▶ Page extract:
----

Massachusetts, what is your town doing about gas leaks?

While new pipelines are hotly debated, existing infrastructure remains dangerously neglected

Written by Beryl Lipton
Edited by JPat Brown

Pipes set long ago are prone to leaks, and gas companies and government alike are privy to the fact. In an attempt to better facilitate the flow of information between natural gas companies and local government, Massachusetts law requires companies to turn their gas leaks information over to the Department of Public Utilities; from there, the DPU can pass it on to any interested municipalities.

Last week, the DPU was heralded by shale drilling proponents for rejecting anti-pipeline groups “intervenor” status at DPU hearings on the proposed Kinder Morgan Tennessee Gas Pipeline in Western Massachusetts. Talks of new natural gas lines continue, but what of maintaining our existing ones?

Over the winter, MuckRock submitted an initial round of requests to towns in Middlesex County and the greater Boston area for information obtained under the new law. Unfortunately, the results of the requests suggested that no towns were taking advantage of the right.

Brookline provided materials they had received directly from National Grid; Dunstable sent a map of service pipeline maps from 2010 and generously provided a log of police calls made relating to gas leaks. A follow-up to the State’s DPU turned up only one request made under the statute, from the City of Boston itself.

----

Rewrite the part of the Massachusetts gas leaks article starting with "Written by Beryl" and going on through "any interested municipalities.", switching "municipalities" to "cities and towns". Rely on the article alone for your answers.

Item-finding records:
----

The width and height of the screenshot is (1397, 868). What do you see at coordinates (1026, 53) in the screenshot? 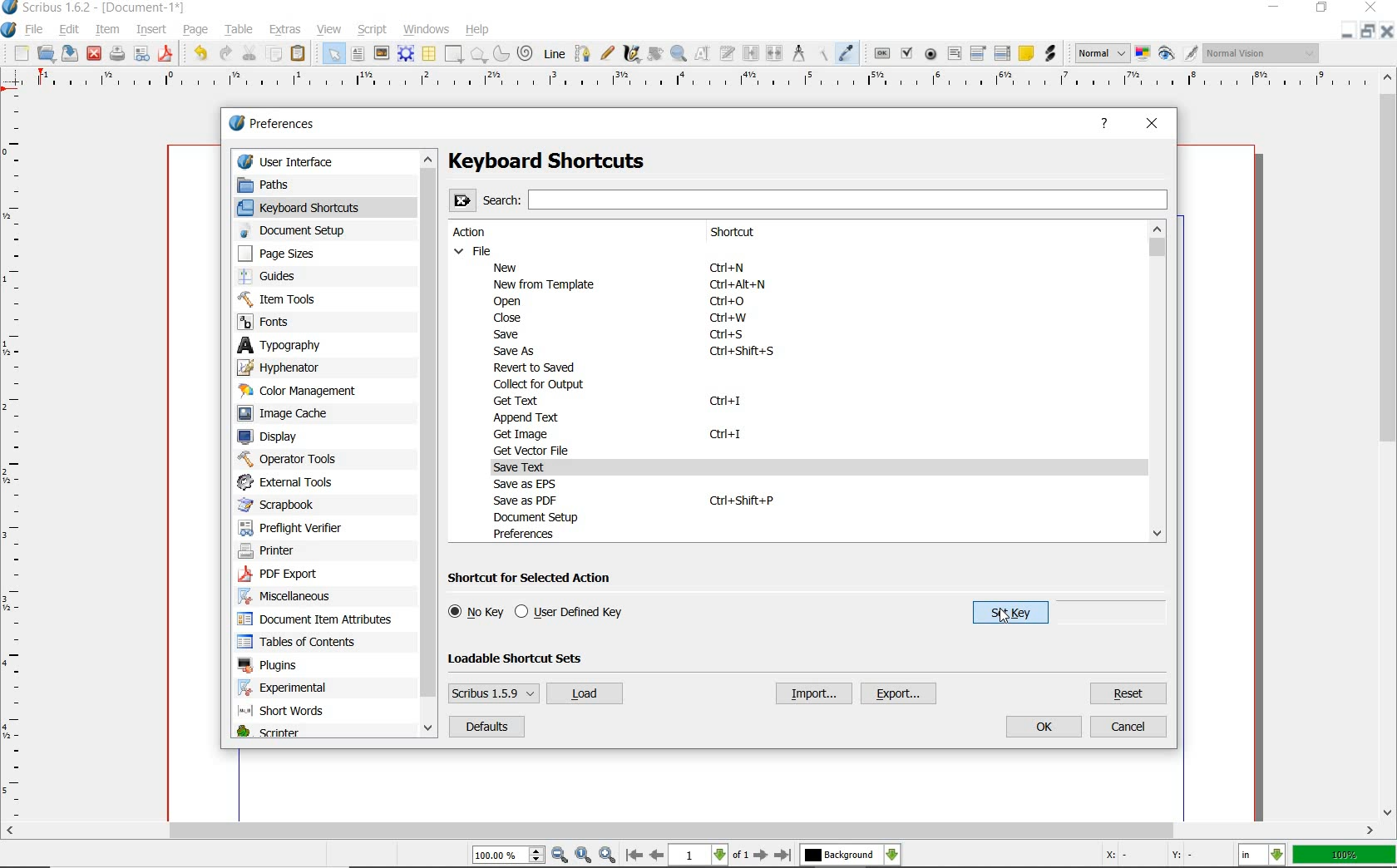
I see `text annotation` at bounding box center [1026, 53].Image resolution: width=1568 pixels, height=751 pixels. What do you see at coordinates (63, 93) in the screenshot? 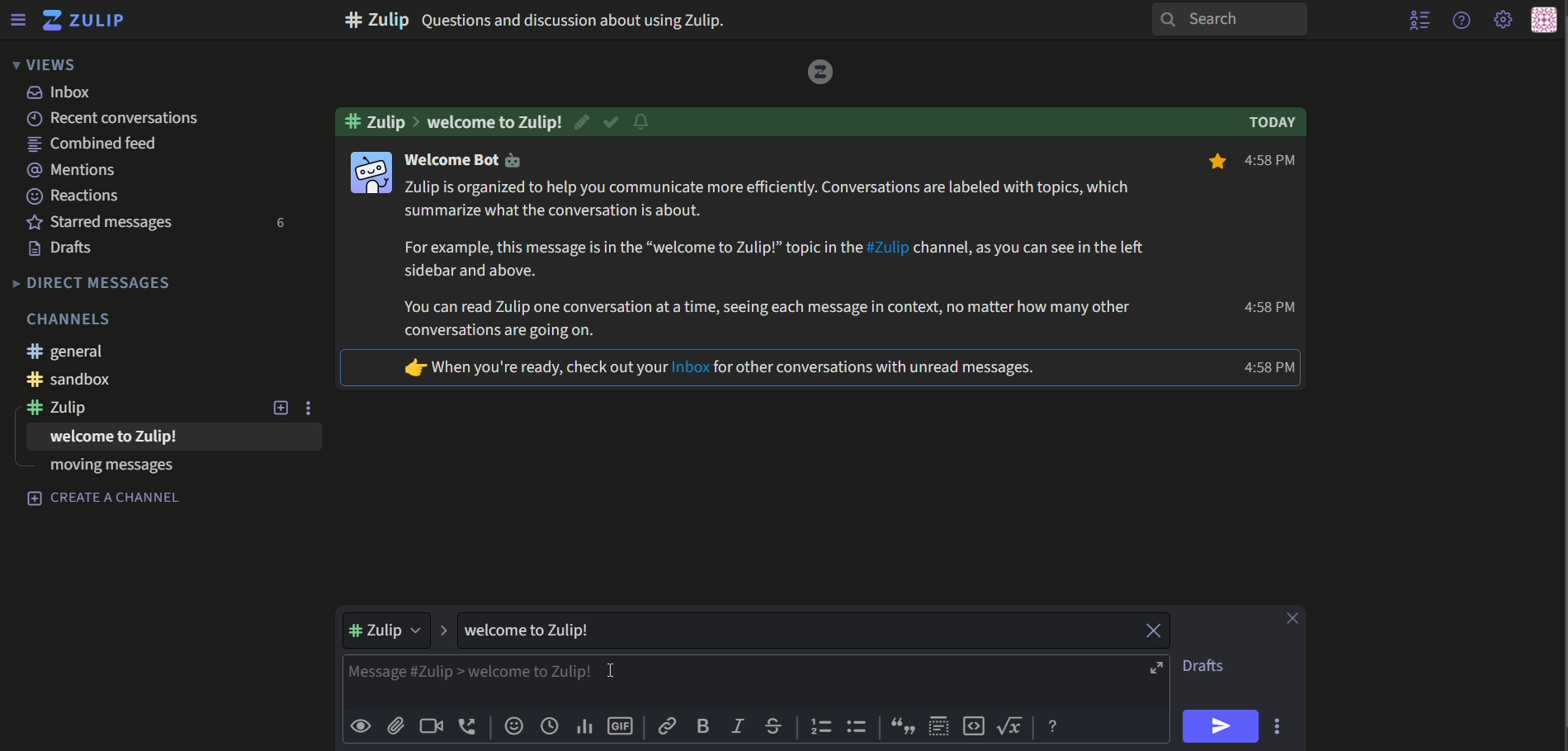
I see `text` at bounding box center [63, 93].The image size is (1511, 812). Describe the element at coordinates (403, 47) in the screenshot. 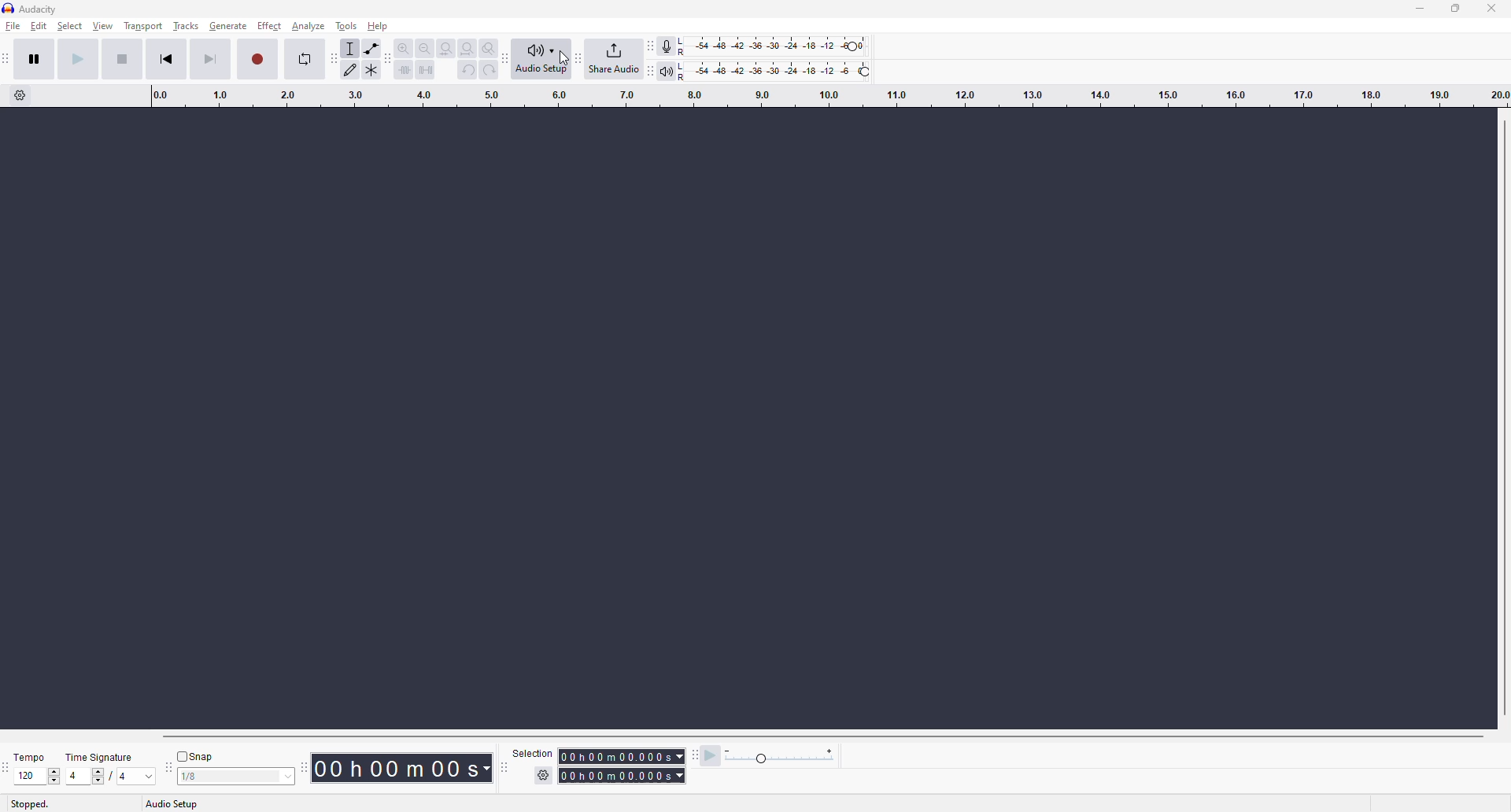

I see `zoom in` at that location.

----

▶ Task solution:
Written by Beryl Lipton
Edited by JPat Brown

Pipes set long ago are prone to leaks, and gas companies and government alike are privy to the fact. In an attempt to better facilitate the flow of information between natural gas companies and local government, Massachusetts law requires companies to turn their gas leaks information over to the Department of Public Utilities; from there, the DPU can pass it on to any interested cities and towns.